At present, the treatment methods of the copper chloride manganese zinc cobalt calcium solution comprise a lime precipitation method, an alkali neutralization method, an oxidation neutralization method and the like, and aims at solidification of heavy metal ions in the solution and innocuous treatment and discharge of the solution in principle, and recovery of valuable metals in the solution is not considered. Among them, the most commonly used method is sodium carbonate precipitation, and the produced carbonate precipitate is sent to a fire system for recovering copper and cobalt. However, the method has large alkali consumption and high cost, so that the recovery rate of cobalt and copper is extremely low, and manganese and zinc are slag-formed and lost.
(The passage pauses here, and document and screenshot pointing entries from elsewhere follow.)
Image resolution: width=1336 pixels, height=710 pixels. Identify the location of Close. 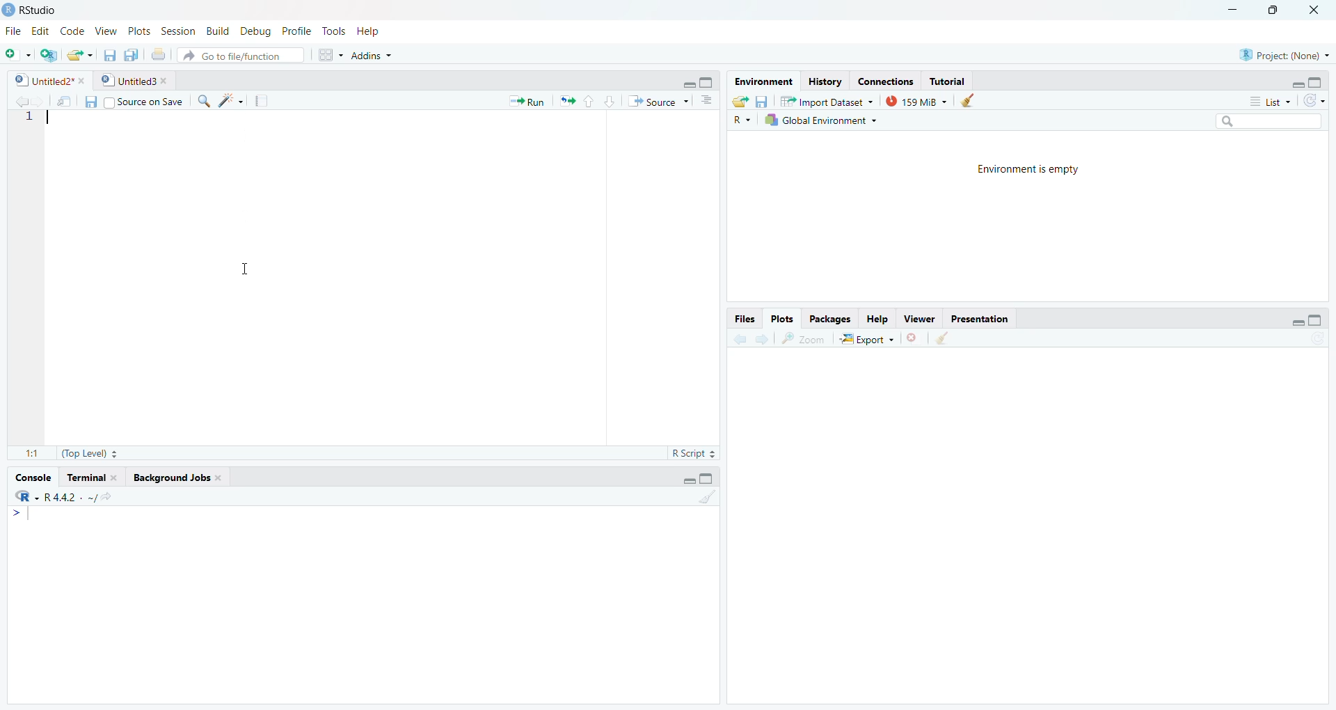
(1314, 12).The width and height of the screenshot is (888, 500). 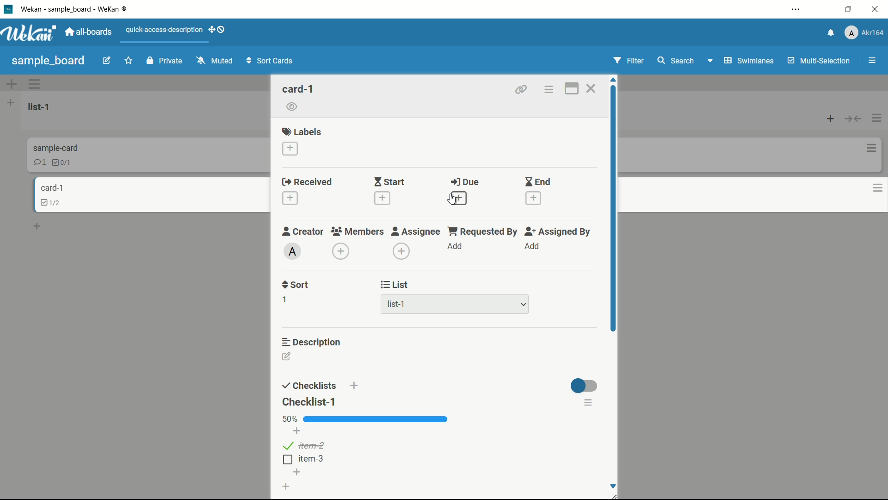 I want to click on favorite, so click(x=127, y=62).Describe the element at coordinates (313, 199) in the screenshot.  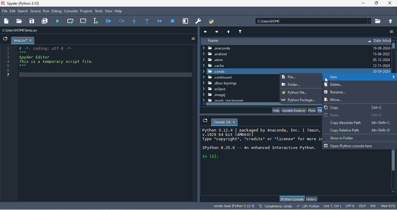
I see `history` at that location.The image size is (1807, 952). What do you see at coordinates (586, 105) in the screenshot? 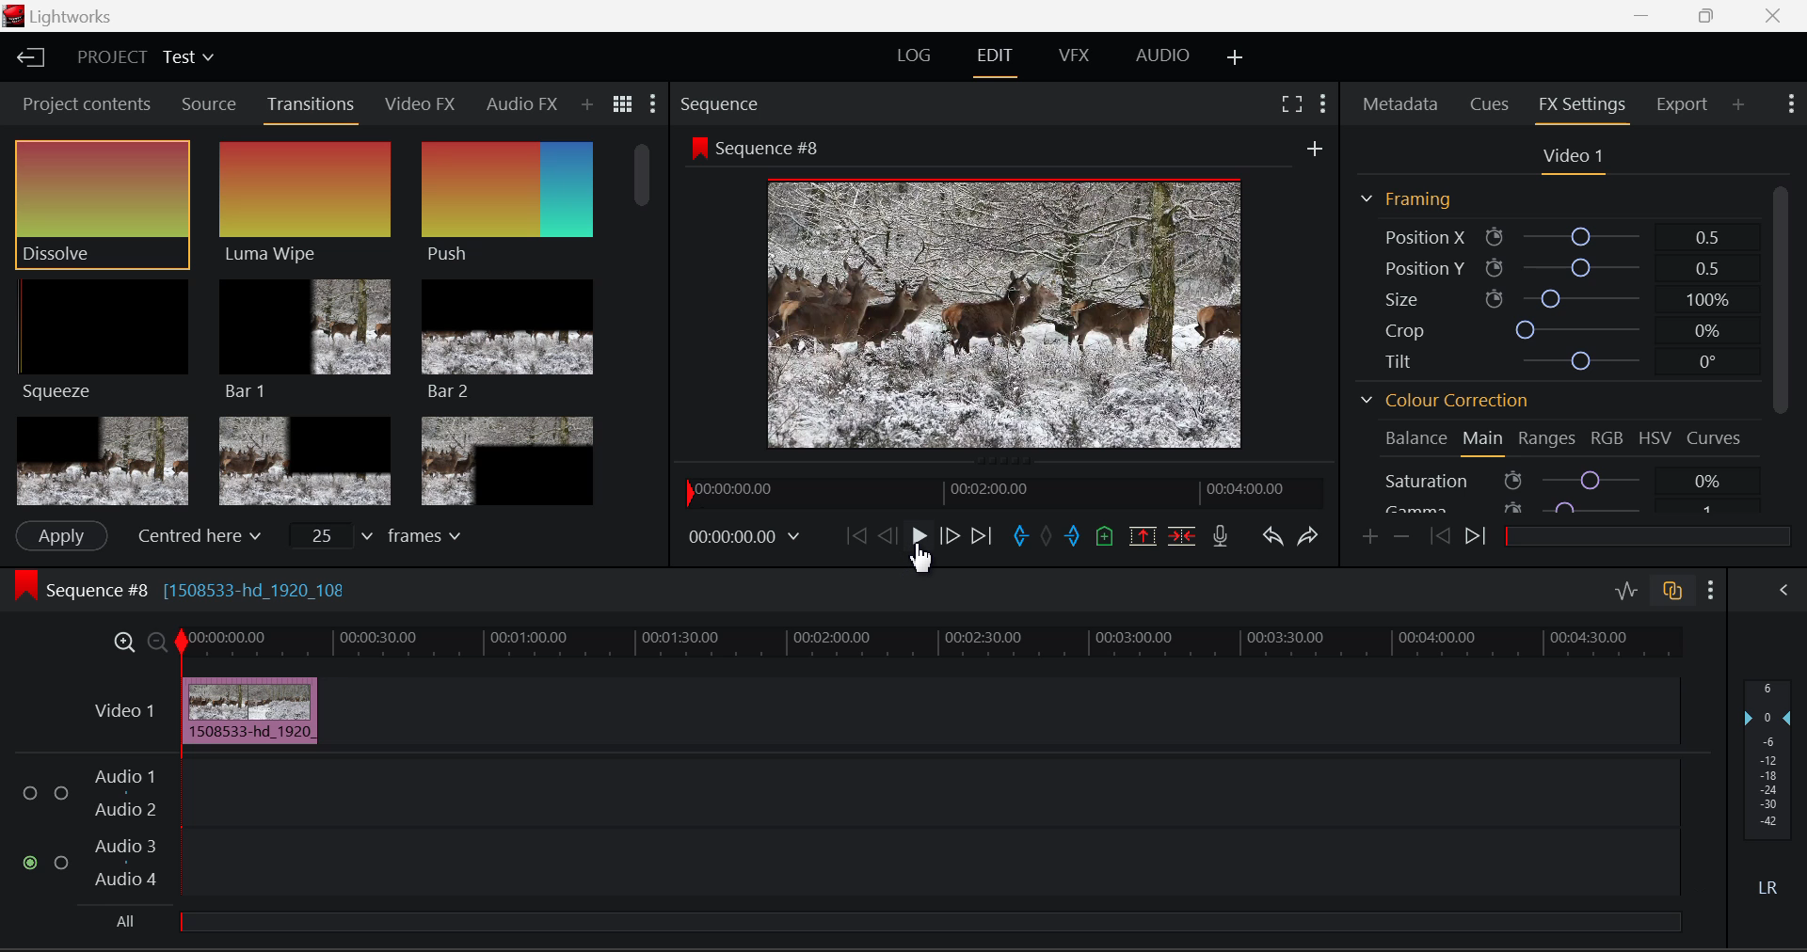
I see `Add Panel` at bounding box center [586, 105].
Chinese patent (publication No. CN 104445424A) proposes a method for preparing battery-grade manganese sulfate crystals by regulating pH value to 3.0-5.5 with lime, hydrolyzing and precipitating to remove aluminum iron, adding sodium sulfide (or ammonium sulfide) and precipitating to remove heavy metals (cobalt, zinc, copper and the like) at pH value of 4.0-6.0, extracting manganese by Cyanex272, back extracting with sulfuric acid to obtain manganese sulfate solution, and crystallizing. The method has the defects that on one hand, in the process of precipitating iron and aluminum by adjusting the pH value with lime, the obtained slag is colloid, the solid-liquid separation is extremely difficult, meanwhile, the calcium content in the solution is increased, and a larger burden is brought to the subsequent calcium removal.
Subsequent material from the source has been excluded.